▸ **Extracto proporcionado**:
»»

Barcelona sigue sin encontrar el rumbo. Suma un solo triunfo en 7 partidos. Su desempeño futbolístico es bastante pálido. Tanto en el campeonato y en la Copa Libertadores las chances se dilatan.

La diferencia con el líder del torneo local es de 10 puntos (tiene un partido menos), y en el torneo continental, –torneo corto que no acepta errores-, el panorama es peor aún tras haber caído en la dos primeras jornadas.

La situación es incontenible. La paciencia del hincha amarillo está casi agotada, solo el inmenso amor a los colores hacen que el optimismo se mantenga.

La pregunta es, ¿Quién es el culpable del mal momento que atraviesa Barcelona?

Cuando hay problemas está claro que algo está funcionando mal y que hay responsables directos e indirectos de lo ocurrido.

Tras un 2014 aceptable, donde Barcelona se quedó en las puertas del título. El 2015 aparecía con un cartel con letras mayúsculas “QUEREMOS REVANCHA”.

««

▸ **Extracto de datos**:
»»

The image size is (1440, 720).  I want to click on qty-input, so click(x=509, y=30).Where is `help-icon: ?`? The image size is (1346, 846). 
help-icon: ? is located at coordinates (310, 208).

««

▸ **Requisitos de la tarea**: Continúa el texto sobre la mala racha de Barcelona a partir de su última oración.

▸ **Respuesta final**:
La DIRIGENCIA amarilla, liderada por el presidente Antonio Noboa, empezó una gran operación en busca de los mejores refuerzos para una temporada que también incluía participar en Libertadores.

Nombres como Tito Valencia, Andrés Frezzotti, Henrry Patta, Álex Colón, Brahian Alemán, aparecieron en la web oficial del club en el anuncio que los anunciaba como nuevos jugadores toreros. Además, se anunció la renovación de Ismael Blanco.

Los líderes encargados de la parte administrativa del club, cumplieron (en parte). Ficharon a casi una docena de jugadores de buen nivel. Pero el ‘contra’ para la dirigencia fue el no haber retenido a jugadores importantes como Cristhian Suarez, Álex Bolaños, MJ Quiñónez, entre otros.

Tal cual lo dijo el día de ayer el arquero Damián Lanza: “Cuando cada año cambias tantos jugadores es imposible poder armar un equipo, todos esos cambios complican y perjudican al DT”, esa es la realidad, por ahora. Una de las sensaciones que da el mal momento del Ídolo es que el exceso de fichajes perjudica al Ídolo.

Por otro lado está el DIRÉCTOR TÉCNICO, Rubén Israel, un entrenador que llegó con perfil bajo a diferencia de Carlos Ischia en el 2014 y pudo lograr algo que hasta agosto era casi imposible: ganar la segunda etapa y meterse en la final.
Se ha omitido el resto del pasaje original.